(dpa/AUTO BILD/KI) Das Audi-Werk in Brüssel steht vor unsicheren Zeiten, da die Produktion des dort seit 2018 gefertigten Elektro-SUV Q8 e-tron zurückgeht und dort keine weiteren Modelle von Volkswagen als Nachfolgeprojekte geplant sind. Gerd Walker, Produktionsvorstand bei Audi, betonte die Bemühungen, durch die Bildung einer Arbeitsgruppe und die Suche nach potenziellen Investoren Lösungen zu finden. Trotz der Prüfung von über 20 alternativen Geschäftsmodellen konnte bisher keine ökonomisch tragfähige und nachhaltige Lösung gefunden werden.
Die Situation wird durch die geografische Lage der Fabrik erschwert, welche zwischen einem Wohngebiet, Bahngleisen und einer Autobahn eingeklemmt ist und somit kaum Erweiterungsmöglichkeiten bietet.
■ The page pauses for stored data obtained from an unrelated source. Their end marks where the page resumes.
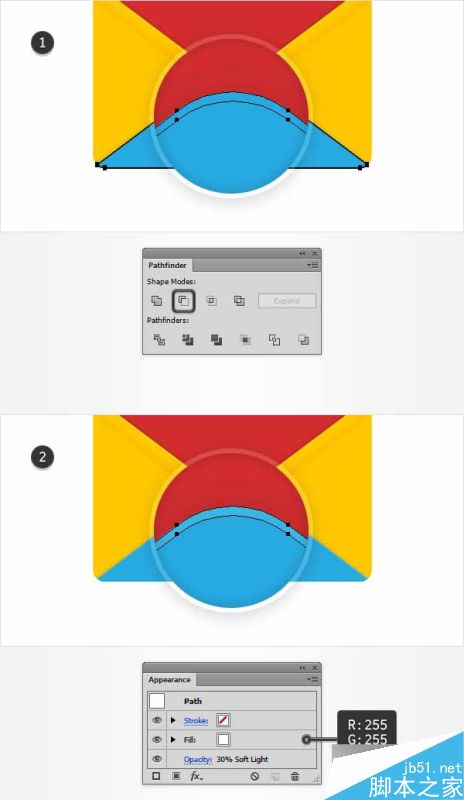Viewport: 464px width, 800px height.
Task: Click the Unite shape mode icon
Action: pyautogui.click(x=157, y=301)
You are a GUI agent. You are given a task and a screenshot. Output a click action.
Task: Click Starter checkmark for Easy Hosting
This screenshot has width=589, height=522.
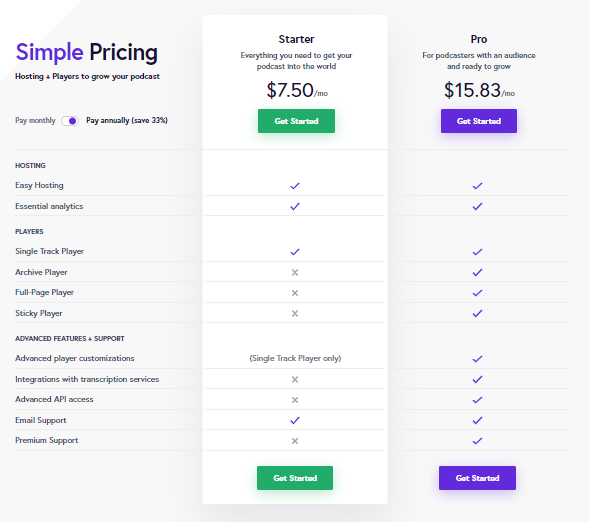pyautogui.click(x=295, y=186)
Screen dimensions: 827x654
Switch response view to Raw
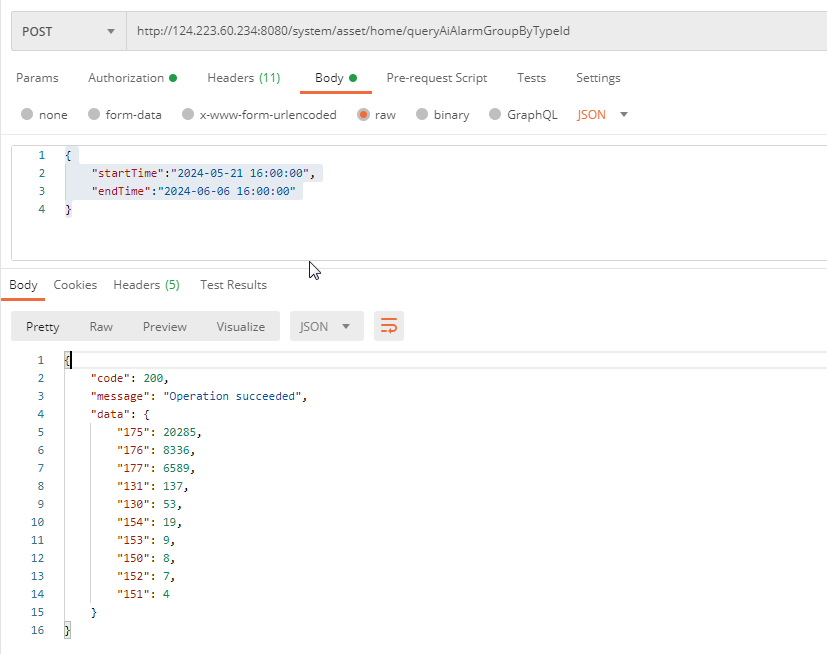pos(101,326)
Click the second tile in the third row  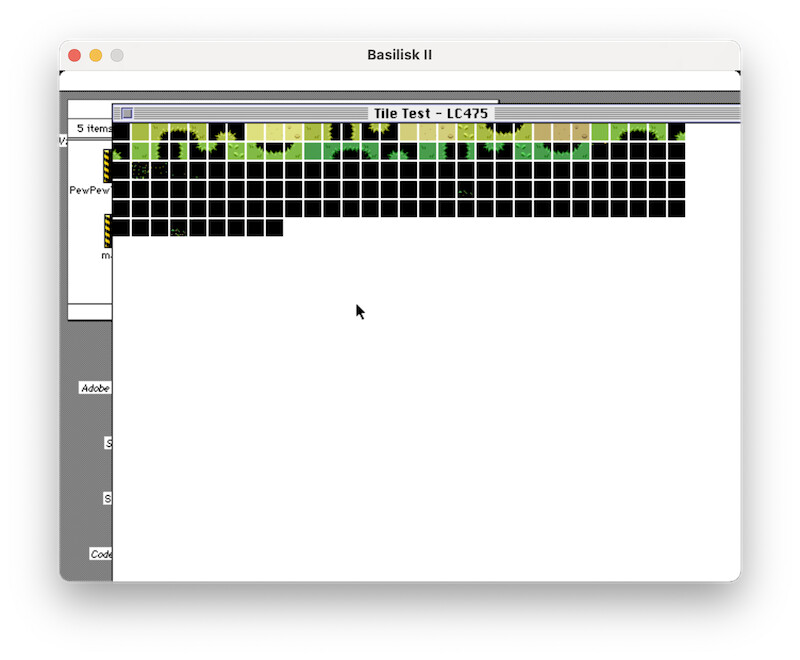140,170
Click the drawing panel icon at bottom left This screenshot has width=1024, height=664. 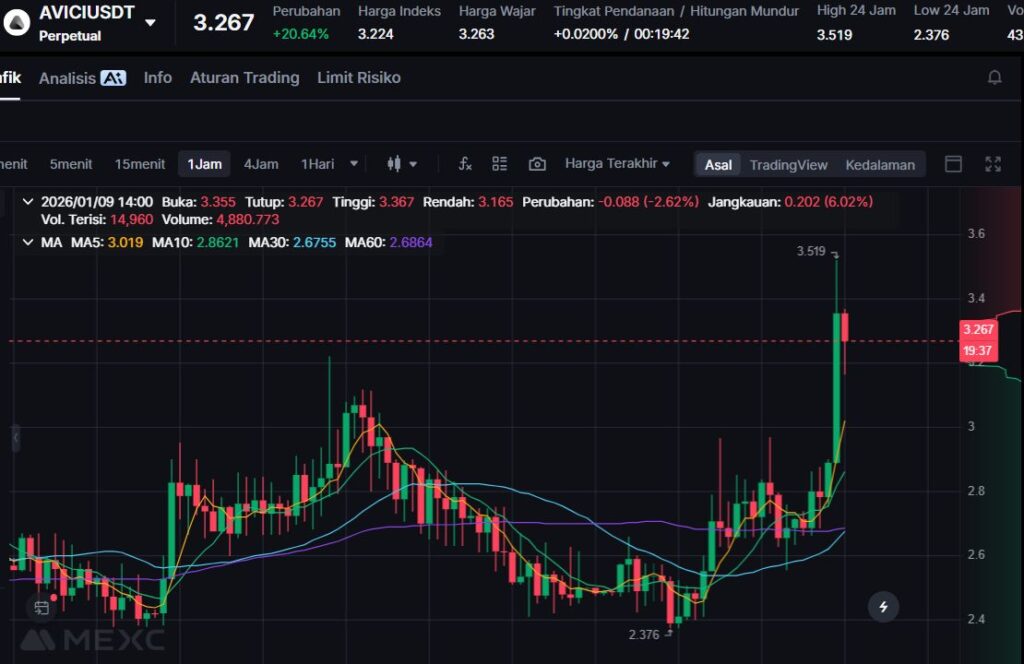pos(41,607)
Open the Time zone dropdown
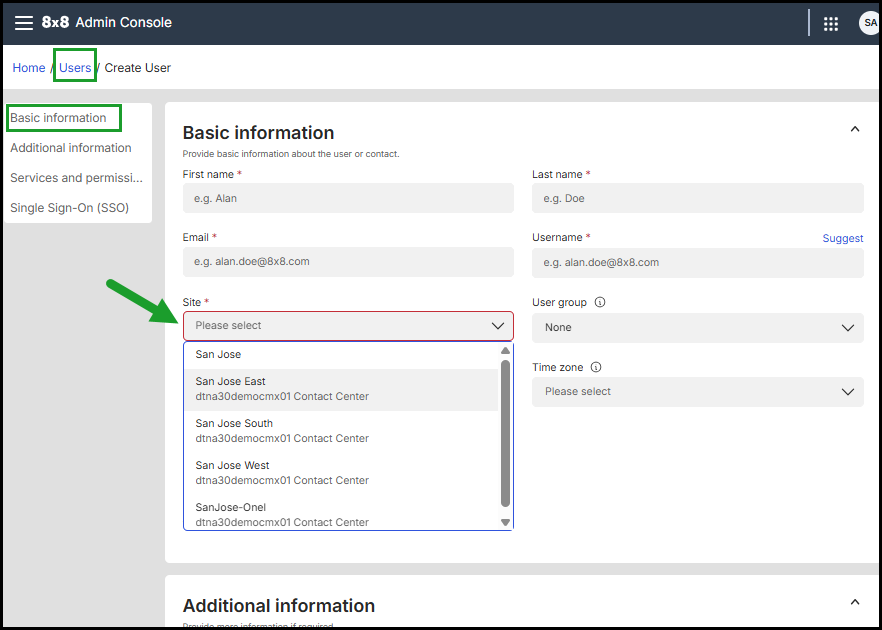Image resolution: width=882 pixels, height=630 pixels. coord(697,392)
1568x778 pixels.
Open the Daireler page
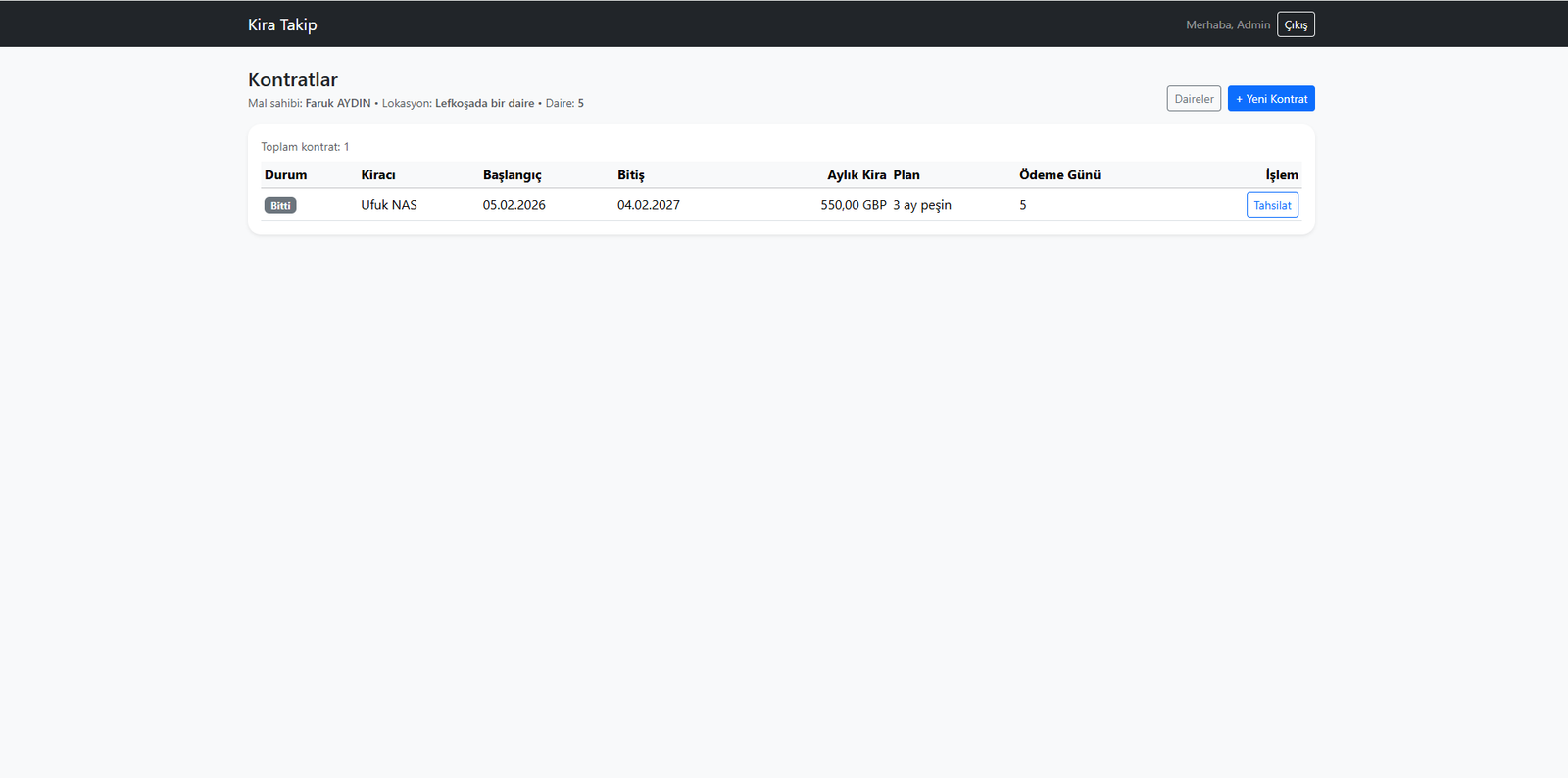(1194, 99)
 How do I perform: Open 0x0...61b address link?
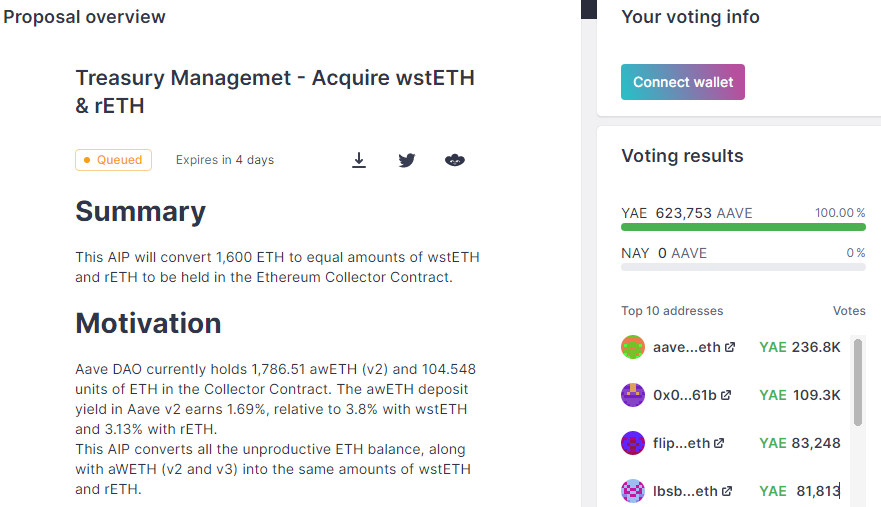coord(685,395)
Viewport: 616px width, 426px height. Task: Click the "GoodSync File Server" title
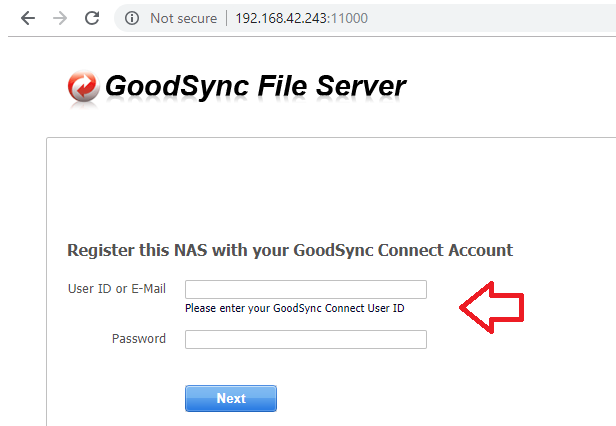(255, 86)
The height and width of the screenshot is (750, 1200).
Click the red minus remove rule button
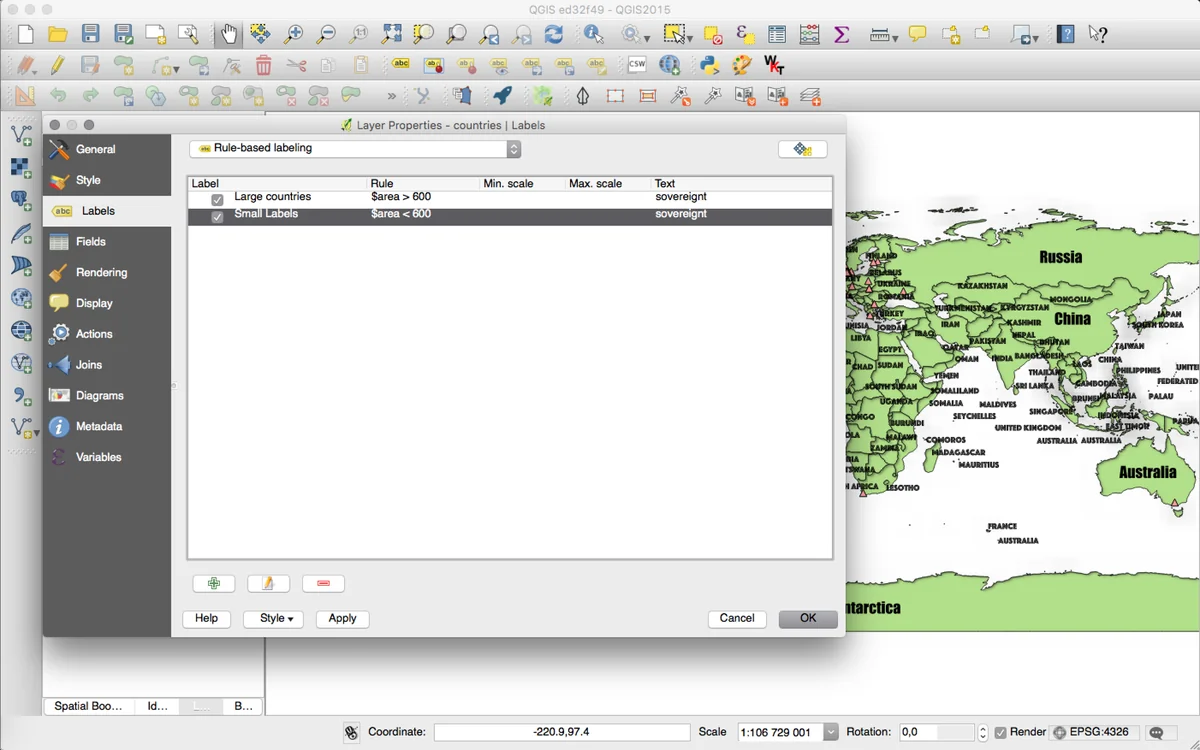click(323, 584)
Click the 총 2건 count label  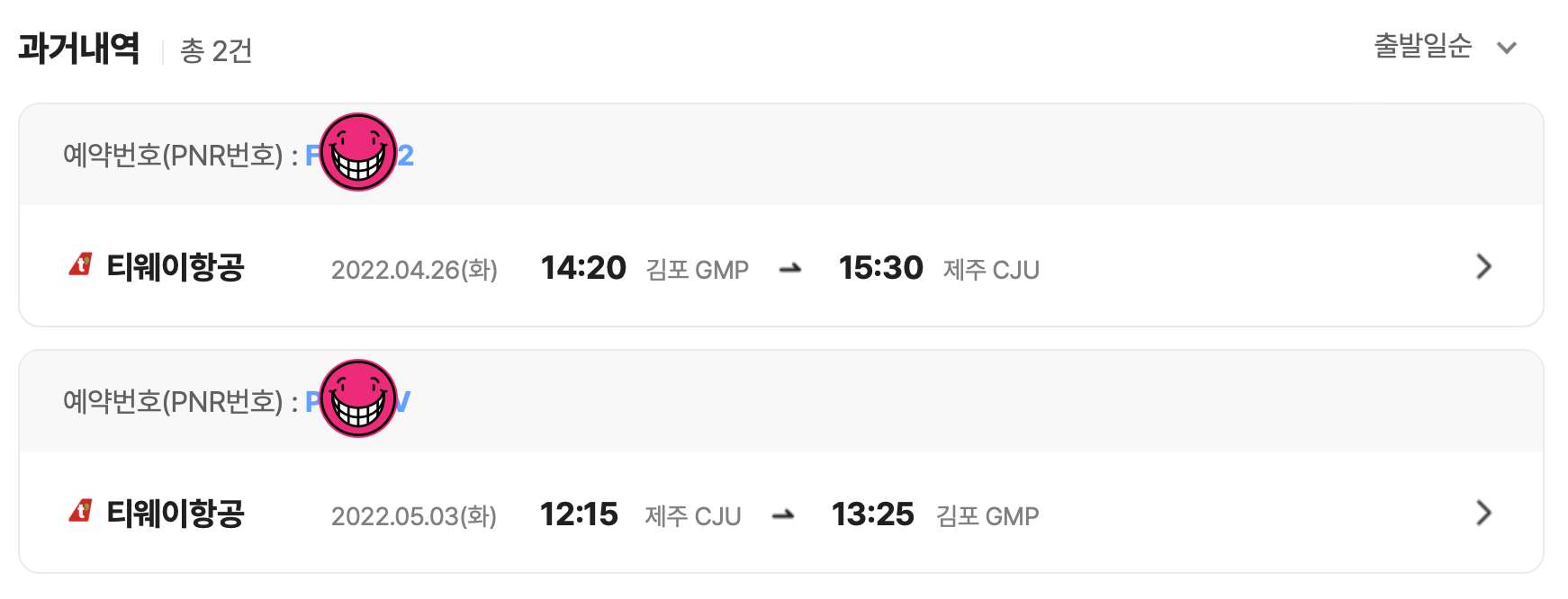point(216,51)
Hinzu kommen relativ hohe Produktionskosten sowie erhöhte Logistikkosten, bedingt durch die geringe Anzahl lokaler Zulieferer.
Die Belegschaft des Werks umfasst rund 3.000 Mitarbeiter, und die Entscheidung über die Zukunft des Standorts wird weiterhin in Konsultationen mit Betriebsräten und Gewerkschaften diskutiert. Ein nächstes Treffen des außerordentlichen Unternehmensrats ist für Anfang Oktober angesetzt. Der Nachfolger des Q8 e-tron wird derzeit in Mexiko produziert.